Was that the price of life? Does Mrs. Gibbons’ respect extend to those who wanted her death?


National Review has a terrific symposium on the teddy bear riots. (“Same old, same old-whether a teddy bear, a cartoon, or a papal sermon, whether in Khartoum or Islamabad,” notes historian Victor Davis Hanson. “They take offense, we understand, or rationalize, or equivocate – either out of condescension or fear of terrorism or worries over oil or multicultural guilt or all that and more.”


Yes, understanding Islamic rioters, and not just by Western feminists, who remained silent throughout Gibbons’s ordeal, is our common response. On the celeb front, Mia Farrow appears to be the only one who has spoken out in behalf of Mrs. Gibbons. Canadian columnist David Warren has some pertinent thoughts on this phenomenon of refusing to be critical of violence against women in Islamic countries.  One involves a feminist writer who got similar treatment:


“I am thinking of the violent mobs that have formed repeatedly in Calcutta, demanding the execution, or in the case of some moderates only the flogging and incarceration, of Taslima Nasreem. She is a witty feminist author from Bangladesh, whose memoir, Dwikhondito (‘Split in Two,’ published in 2003) contained several remarks which fanatics consider to be derogatory to Islam.
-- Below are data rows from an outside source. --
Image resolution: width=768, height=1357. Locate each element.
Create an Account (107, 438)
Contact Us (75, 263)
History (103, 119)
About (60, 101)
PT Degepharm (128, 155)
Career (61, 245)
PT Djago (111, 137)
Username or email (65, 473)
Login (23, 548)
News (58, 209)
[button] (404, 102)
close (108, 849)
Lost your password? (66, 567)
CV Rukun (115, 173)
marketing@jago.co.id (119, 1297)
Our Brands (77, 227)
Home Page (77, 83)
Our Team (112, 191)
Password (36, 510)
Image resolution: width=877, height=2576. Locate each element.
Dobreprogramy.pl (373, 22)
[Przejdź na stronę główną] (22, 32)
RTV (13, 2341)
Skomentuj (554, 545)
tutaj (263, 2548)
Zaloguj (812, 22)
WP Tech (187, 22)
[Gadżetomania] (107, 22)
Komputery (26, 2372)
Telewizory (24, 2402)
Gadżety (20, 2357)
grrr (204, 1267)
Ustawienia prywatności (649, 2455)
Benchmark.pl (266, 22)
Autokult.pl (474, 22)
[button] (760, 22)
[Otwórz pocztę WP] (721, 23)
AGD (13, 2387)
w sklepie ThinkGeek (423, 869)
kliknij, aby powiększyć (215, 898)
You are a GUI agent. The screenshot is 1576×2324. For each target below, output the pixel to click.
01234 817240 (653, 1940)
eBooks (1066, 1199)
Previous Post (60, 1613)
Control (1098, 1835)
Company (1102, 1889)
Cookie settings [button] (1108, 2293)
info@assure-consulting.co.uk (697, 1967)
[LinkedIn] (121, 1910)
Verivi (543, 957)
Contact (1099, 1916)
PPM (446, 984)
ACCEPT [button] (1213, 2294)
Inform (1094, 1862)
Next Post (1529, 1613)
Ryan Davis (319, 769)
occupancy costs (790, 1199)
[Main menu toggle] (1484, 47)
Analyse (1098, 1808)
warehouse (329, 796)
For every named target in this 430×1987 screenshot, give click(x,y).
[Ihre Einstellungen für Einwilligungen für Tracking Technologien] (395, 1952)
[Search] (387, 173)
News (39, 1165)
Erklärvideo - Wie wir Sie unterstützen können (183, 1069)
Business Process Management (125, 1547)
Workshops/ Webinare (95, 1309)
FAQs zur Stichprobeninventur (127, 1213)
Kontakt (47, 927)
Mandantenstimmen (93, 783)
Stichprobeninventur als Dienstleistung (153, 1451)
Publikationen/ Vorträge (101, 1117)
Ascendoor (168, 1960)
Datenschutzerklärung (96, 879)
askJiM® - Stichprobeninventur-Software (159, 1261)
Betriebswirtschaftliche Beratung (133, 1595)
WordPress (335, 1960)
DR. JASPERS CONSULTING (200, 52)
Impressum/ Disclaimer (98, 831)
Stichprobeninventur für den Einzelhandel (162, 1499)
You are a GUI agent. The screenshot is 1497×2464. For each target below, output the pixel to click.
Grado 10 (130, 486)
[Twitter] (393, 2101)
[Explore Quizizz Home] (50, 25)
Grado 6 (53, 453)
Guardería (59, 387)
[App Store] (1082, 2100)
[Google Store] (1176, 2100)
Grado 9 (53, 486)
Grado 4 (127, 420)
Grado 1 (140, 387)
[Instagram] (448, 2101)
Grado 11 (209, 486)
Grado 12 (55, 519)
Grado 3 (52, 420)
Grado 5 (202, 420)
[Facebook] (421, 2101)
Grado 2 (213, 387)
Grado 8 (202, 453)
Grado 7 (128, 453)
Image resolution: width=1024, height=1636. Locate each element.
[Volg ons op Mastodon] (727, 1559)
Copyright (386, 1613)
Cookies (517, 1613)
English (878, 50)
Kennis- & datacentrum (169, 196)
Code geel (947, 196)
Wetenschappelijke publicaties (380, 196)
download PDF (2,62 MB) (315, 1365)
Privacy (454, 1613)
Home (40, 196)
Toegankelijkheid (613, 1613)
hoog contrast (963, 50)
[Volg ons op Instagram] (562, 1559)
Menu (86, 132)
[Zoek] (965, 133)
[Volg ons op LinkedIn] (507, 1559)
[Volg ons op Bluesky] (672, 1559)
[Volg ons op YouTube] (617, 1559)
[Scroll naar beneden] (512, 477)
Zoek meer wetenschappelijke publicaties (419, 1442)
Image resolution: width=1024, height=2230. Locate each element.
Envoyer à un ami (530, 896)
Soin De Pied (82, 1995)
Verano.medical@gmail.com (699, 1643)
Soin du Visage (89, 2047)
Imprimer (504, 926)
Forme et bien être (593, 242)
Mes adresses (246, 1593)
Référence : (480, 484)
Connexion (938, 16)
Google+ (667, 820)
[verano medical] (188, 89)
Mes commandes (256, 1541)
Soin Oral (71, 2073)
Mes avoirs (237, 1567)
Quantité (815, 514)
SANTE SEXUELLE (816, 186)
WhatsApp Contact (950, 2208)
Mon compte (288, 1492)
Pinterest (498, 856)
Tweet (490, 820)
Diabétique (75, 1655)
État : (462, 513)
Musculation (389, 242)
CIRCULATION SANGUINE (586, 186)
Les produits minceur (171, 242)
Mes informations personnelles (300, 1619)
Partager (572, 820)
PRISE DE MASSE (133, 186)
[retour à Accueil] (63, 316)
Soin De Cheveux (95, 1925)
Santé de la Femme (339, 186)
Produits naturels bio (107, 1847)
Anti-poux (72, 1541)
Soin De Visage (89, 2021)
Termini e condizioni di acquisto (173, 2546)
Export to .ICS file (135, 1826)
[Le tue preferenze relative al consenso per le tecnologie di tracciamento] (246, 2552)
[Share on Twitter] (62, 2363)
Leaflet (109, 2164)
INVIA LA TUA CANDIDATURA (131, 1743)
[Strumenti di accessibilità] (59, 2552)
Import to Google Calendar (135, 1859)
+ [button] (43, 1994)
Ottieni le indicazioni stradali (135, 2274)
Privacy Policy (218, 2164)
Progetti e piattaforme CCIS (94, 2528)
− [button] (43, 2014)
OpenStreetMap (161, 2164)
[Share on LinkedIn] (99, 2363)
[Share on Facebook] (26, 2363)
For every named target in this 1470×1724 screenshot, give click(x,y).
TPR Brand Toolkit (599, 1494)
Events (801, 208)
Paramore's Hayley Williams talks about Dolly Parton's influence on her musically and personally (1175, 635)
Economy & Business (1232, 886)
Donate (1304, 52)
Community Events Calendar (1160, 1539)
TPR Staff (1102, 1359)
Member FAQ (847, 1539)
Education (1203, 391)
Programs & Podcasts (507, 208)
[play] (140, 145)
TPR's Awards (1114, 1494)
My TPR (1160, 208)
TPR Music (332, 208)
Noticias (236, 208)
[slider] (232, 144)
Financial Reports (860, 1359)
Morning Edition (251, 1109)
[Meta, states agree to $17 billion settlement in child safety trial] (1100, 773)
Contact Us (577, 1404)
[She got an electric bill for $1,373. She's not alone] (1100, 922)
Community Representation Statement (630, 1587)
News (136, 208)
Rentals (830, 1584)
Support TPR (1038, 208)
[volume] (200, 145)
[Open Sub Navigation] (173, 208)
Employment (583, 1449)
The government of West Bengal had already banned the book, in deference to the state’s Muslim minority. And now, at the demand of the union government in Delhi, Ms Nasreem has agreed to remove two pages from editions of the book available elsewhere. She has required heavy security and been whisked from one hiding place to another, around India.


“Yet as the eminent Bengali artist, Shuvaprassana, has said: “This is a compromise that she has been forced into for the sake of getting refuge. But if she can drop two pages to get refuge in India, she can drop three pages and go back to Bangladesh.”


“This remark conveys more than first appears. Obviously, no matter what Ms Nasreem does, she cannot return to Bangladesh. The point to be read between Shuvraprassana’s lines is that if we don’t make our stand where we are standing, there is no end to retreat. The defence of freedom demands that we make no concessions — no concessions at all — to a bullying mob. And should people in the mob wish to impale themselves on the pikes of lawful authority, let them.”


For American feminists, it’s so much fun to attack George Bush than to take notice of genuinely disturbing manifestations of violence against women in other countries.